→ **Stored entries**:
--

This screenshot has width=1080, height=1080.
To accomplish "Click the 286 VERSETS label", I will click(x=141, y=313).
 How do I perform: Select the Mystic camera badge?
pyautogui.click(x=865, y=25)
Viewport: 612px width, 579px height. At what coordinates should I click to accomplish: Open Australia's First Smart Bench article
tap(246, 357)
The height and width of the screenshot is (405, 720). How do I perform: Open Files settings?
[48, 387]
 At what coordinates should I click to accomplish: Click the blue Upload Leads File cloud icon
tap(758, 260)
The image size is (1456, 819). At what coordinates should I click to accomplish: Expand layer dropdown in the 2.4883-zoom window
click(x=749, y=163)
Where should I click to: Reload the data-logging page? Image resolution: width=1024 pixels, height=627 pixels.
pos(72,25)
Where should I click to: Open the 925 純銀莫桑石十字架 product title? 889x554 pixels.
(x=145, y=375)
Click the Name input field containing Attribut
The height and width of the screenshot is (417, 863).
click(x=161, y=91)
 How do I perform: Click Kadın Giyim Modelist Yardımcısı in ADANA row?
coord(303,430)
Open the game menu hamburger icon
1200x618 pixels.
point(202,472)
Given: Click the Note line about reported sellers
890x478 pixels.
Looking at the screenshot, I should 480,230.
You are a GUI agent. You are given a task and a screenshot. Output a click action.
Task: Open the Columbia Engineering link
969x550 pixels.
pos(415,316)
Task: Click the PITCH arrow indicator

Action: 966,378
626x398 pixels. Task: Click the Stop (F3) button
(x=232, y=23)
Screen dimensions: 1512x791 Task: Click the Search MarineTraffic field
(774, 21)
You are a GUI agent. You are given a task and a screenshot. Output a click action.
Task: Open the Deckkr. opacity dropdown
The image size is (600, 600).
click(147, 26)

--

Set the entries above down again, each one exactly as written.

→ **Response area**:
This screenshot has width=1080, height=1080.
To accomplish "Click the 286 VERSETS label", I will click(x=141, y=313).
 How do I perform: Select the Mystic camera badge?
pyautogui.click(x=865, y=25)
Viewport: 612px width, 579px height. At what coordinates should I click to accomplish: Open Australia's First Smart Bench article
tap(246, 357)
The height and width of the screenshot is (405, 720). How do I perform: Open Files settings?
[48, 387]
 At what coordinates should I click to accomplish: Click the blue Upload Leads File cloud icon
tap(758, 260)
The image size is (1456, 819). At what coordinates should I click to accomplish: Expand layer dropdown in the 2.4883-zoom window
click(x=749, y=163)
Where should I click to: Reload the data-logging page? Image resolution: width=1024 pixels, height=627 pixels.
pos(72,25)
Where should I click to: Open the 925 純銀莫桑石十字架 product title? 889x554 pixels.
(x=145, y=375)
Click the Name input field containing Attribut
The height and width of the screenshot is (417, 863).
click(x=161, y=91)
 How do I perform: Click Kadın Giyim Modelist Yardımcısı in ADANA row?
coord(303,430)
Open the game menu hamburger icon
1200x618 pixels.
point(202,472)
Given: Click the Note line about reported sellers
890x478 pixels.
Looking at the screenshot, I should 480,230.
You are a GUI agent. You are given a task and a screenshot. Output a click action.
Task: Open the Columbia Engineering link
969x550 pixels.
pos(415,316)
Task: Click the PITCH arrow indicator

Action: 966,378
626x398 pixels. Task: Click the Stop (F3) button
(x=232, y=23)
Screen dimensions: 1512x791 Task: Click the Search MarineTraffic field
(774, 21)
You are a GUI agent. You are given a task and a screenshot. Output a click action.
Task: Open the Deckkr. opacity dropdown
The image size is (600, 600).
click(147, 26)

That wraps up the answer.